Task prompt: Could you return the lines below exactly, from the first line up to and including the line that holds "Everyone (111, 267)"?

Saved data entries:
+ + + + +

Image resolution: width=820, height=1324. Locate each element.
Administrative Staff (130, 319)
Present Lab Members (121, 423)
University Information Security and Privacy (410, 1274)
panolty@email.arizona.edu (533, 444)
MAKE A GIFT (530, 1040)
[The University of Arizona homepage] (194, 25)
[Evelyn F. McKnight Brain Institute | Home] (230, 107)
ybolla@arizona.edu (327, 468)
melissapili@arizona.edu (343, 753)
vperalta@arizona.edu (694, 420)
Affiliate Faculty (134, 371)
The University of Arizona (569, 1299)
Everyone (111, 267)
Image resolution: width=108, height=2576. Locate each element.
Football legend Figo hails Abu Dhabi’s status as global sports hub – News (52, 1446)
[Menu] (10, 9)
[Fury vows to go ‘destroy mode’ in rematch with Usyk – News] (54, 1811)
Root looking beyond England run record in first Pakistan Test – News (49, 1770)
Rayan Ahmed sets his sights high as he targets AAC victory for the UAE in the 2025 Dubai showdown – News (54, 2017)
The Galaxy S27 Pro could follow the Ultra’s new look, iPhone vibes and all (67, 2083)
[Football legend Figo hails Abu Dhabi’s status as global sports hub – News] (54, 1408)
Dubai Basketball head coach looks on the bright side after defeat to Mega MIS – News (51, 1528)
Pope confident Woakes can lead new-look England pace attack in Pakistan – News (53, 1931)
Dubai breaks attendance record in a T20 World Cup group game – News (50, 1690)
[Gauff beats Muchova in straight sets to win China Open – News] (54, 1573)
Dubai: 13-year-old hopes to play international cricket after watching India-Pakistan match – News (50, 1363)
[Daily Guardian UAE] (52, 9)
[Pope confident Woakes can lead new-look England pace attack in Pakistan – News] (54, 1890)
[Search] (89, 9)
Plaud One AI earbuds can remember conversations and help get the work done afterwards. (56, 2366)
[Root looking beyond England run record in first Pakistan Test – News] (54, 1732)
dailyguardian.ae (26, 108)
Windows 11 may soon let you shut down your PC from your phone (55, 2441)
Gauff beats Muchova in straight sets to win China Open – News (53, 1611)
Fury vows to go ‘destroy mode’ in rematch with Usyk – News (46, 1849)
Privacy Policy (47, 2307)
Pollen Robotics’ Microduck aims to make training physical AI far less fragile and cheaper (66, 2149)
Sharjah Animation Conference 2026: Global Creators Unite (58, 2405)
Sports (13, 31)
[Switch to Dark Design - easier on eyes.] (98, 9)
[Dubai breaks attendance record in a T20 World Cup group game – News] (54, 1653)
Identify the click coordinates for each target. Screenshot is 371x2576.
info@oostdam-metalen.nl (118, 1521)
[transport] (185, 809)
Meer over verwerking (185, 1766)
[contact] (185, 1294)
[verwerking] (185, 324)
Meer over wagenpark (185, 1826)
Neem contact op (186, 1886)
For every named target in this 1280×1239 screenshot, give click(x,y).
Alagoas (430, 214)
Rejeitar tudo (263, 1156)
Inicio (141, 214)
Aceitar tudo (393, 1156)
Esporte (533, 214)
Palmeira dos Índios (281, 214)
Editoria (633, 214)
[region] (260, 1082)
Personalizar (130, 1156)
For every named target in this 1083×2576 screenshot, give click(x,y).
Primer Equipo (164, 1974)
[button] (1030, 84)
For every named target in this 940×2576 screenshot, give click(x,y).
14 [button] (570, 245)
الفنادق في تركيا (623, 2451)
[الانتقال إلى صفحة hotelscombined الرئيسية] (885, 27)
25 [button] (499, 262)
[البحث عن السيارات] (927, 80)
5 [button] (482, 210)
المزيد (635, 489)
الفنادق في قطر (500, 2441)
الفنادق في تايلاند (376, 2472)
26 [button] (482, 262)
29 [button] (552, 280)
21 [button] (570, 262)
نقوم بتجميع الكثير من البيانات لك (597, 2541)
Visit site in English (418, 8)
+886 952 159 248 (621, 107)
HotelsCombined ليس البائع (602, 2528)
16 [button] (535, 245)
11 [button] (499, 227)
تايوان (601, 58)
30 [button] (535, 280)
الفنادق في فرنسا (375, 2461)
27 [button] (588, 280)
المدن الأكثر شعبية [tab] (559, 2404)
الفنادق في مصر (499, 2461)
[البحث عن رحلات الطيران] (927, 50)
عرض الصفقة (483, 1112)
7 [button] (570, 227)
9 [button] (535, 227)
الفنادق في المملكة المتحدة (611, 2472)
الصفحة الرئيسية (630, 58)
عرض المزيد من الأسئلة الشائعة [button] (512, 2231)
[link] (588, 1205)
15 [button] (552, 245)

+ + + + +

Exercise answer:
Image resolution: width=820, height=1324. Locate each element.
Administrative Staff (130, 319)
Present Lab Members (121, 423)
University Information Security and Privacy (410, 1274)
panolty@email.arizona.edu (533, 444)
MAKE A GIFT (530, 1040)
[The University of Arizona homepage] (194, 25)
[Evelyn F. McKnight Brain Institute | Home] (230, 107)
ybolla@arizona.edu (327, 468)
melissapili@arizona.edu (343, 753)
vperalta@arizona.edu (694, 420)
Affiliate Faculty (134, 371)
The University of Arizona (569, 1299)
Everyone (111, 267)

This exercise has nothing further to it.